** BEGIN PASSAGE SHOWN **

P is the CRC polynomial.  Assume degree n, e.g., D^3 +D^1 +I or
I+D+D^3, n=3
All addition here is modulo 2.

M is a sequence of k message bits.  Normally, k >n.  We can represent
M as a polynomial.  e.g., 1001101 can be written as I+D^3+D^4+D^6 In
practice, the polynomials used are usually of high degree, with 16,
and 32 being common choices.  The message blocks often consist of
thousands of kilobytes.

We can divide one polynomial by another to obtain a quotient
polynomial and a remainder polynomial.  M/P=Q+R/P

Given a message M, the transmitter generates a check sequence (CS) by
first extending M by appending n 0's at the right end, dividing the
result (call it X) by P (which is very carefully chosen).  The
remainder R, is used as the CS for M.  It is n bits long and is
appended to the right end of M to form the message to be transmitted.

** END PASSAGE SHOWN **
** BEGIN SUPPLIED MATERIAL **

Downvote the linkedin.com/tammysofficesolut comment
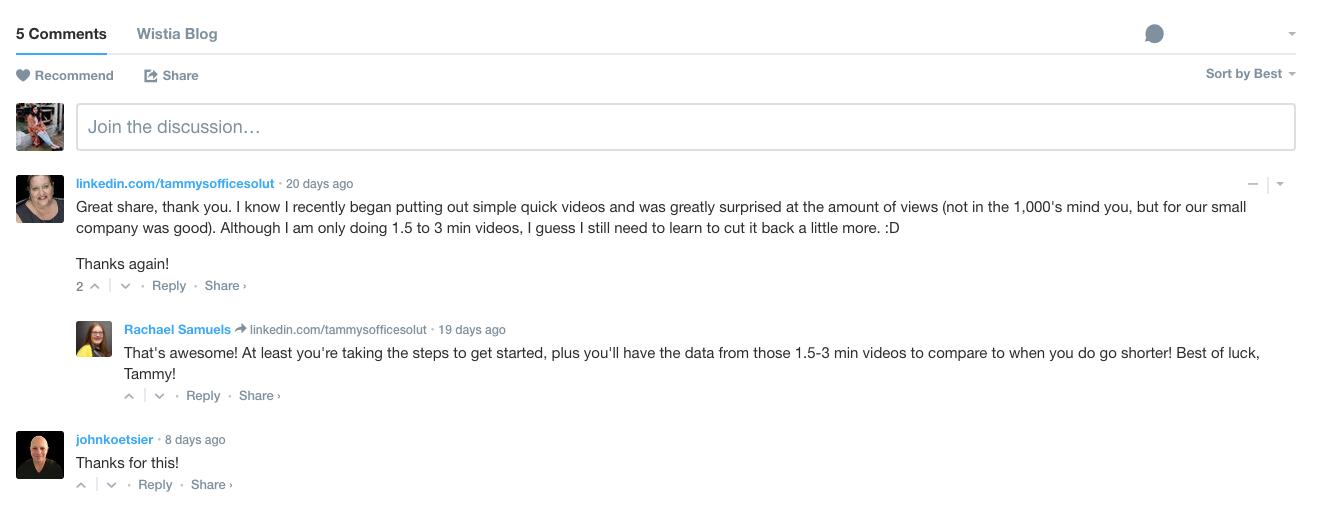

** END SUPPLIED MATERIAL **

* [GIVEN REQUEST A]:
Answer these about the CRC passage above:
(i) Modulo what number is all addition done?
(ii) Which degrees are named as common choices for the polynomials used in practice?
(iii) How many 0's does the transmitter append to the right end of M before dividing by P?
* [GIVEN REQUEST B]:
Repeat a part of the CRC passage word for word, beginning at the words "Given a message" and stopping after "to be transmitted.".

* [FULL OUTPUT A]:
(i) 2
(ii) 16 and 32
(iii) n

* [FULL OUTPUT B]:
Given a message M, the transmitter generates a check sequence (CS) by
first extending M by appending n 0's at the right end, dividing the
result (call it X) by P (which is very carefully chosen).  The
remainder R, is used as the CS for M.  It is n bits long and is
appended to the right end of M to form the message to be transmitted.